Il Governo sta lavorando a un nuovo decreto per correggere la norma del Sostegni-ter che blocca le cessioni multiple dei crediti di imposta; un’altra questione spinosa, che ora sta bloccando Cassa Depositi e Prestiti, Poste e alcune banche, riguarda le frodi già subite sui bonus (almeno 2 miliardi) e che hanno comportato il sequestro dei crediti fiscali da parte delle procure.
L’ipotesi più percorribile per il ripristino delle cessioni multiple è ammettere le sole operazioni effettuate da soggetti vigilati dalla Banca d’Italia (art. 106 Tub) sottoposti a obbligo di segnalazione antiriciclaggio, comprese le società veicolo riconducibili agli istituti di credito.

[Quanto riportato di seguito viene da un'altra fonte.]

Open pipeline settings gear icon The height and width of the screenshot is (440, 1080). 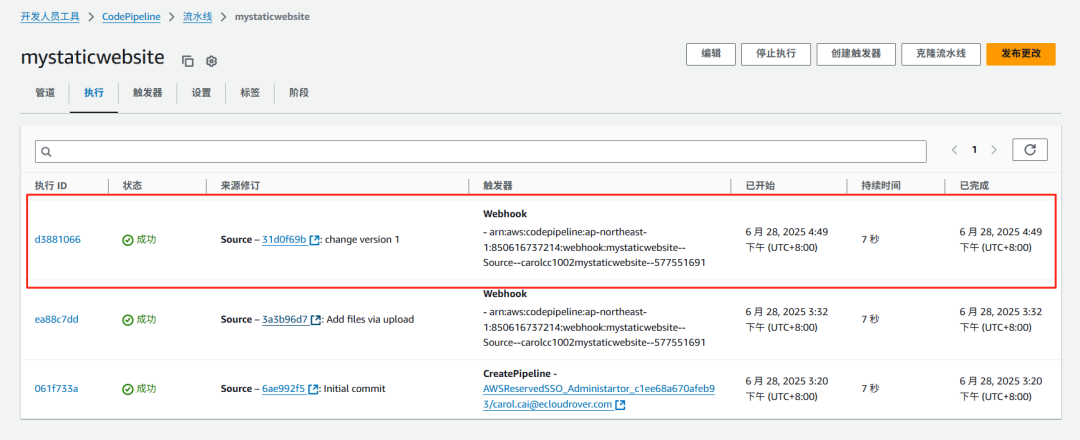click(211, 61)
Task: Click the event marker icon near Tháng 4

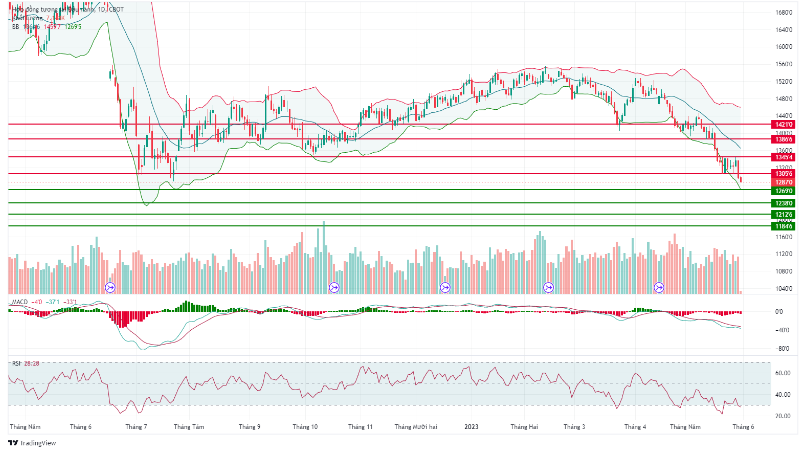Action: pyautogui.click(x=659, y=287)
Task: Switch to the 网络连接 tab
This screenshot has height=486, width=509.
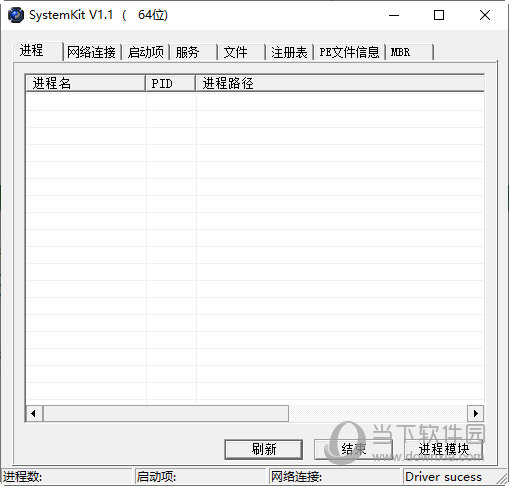Action: tap(91, 52)
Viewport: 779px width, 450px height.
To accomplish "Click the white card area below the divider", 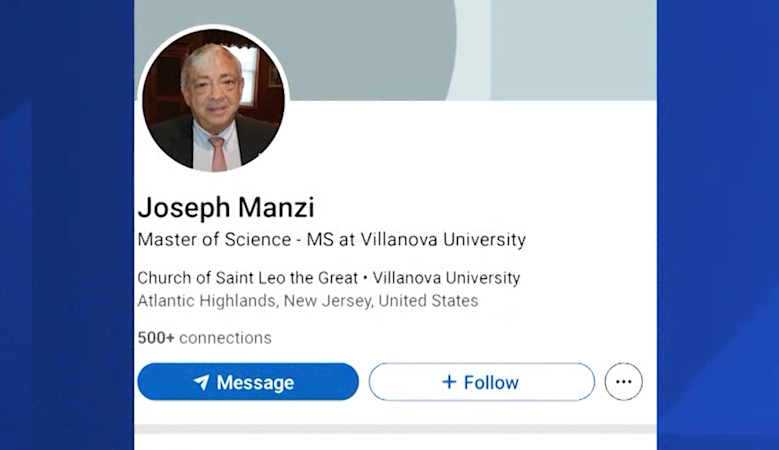I will [x=395, y=442].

Un correttivo di questo tipo rimetterebbe in corsa anche altri operatori, come alcune utility, che hanno nel gruppo società di pagamenti (Imel) e che quindi sono soggetti vigilati. Una correzione di questo tipo riaprirebbe il mercato secondario, ma il meccanismo farebbe in ogni caso fatica a rimettersi in moto finché non viene chiarita la catena dei rischi e delle responsabilità.
La decisione dell’esecutivo di cambiare le regole in corsa quando ormai il mercato era partito e le imprese avevano fatto affidamento sulle prospettive di business, secondo alcuni, potrebbe aprire a class action.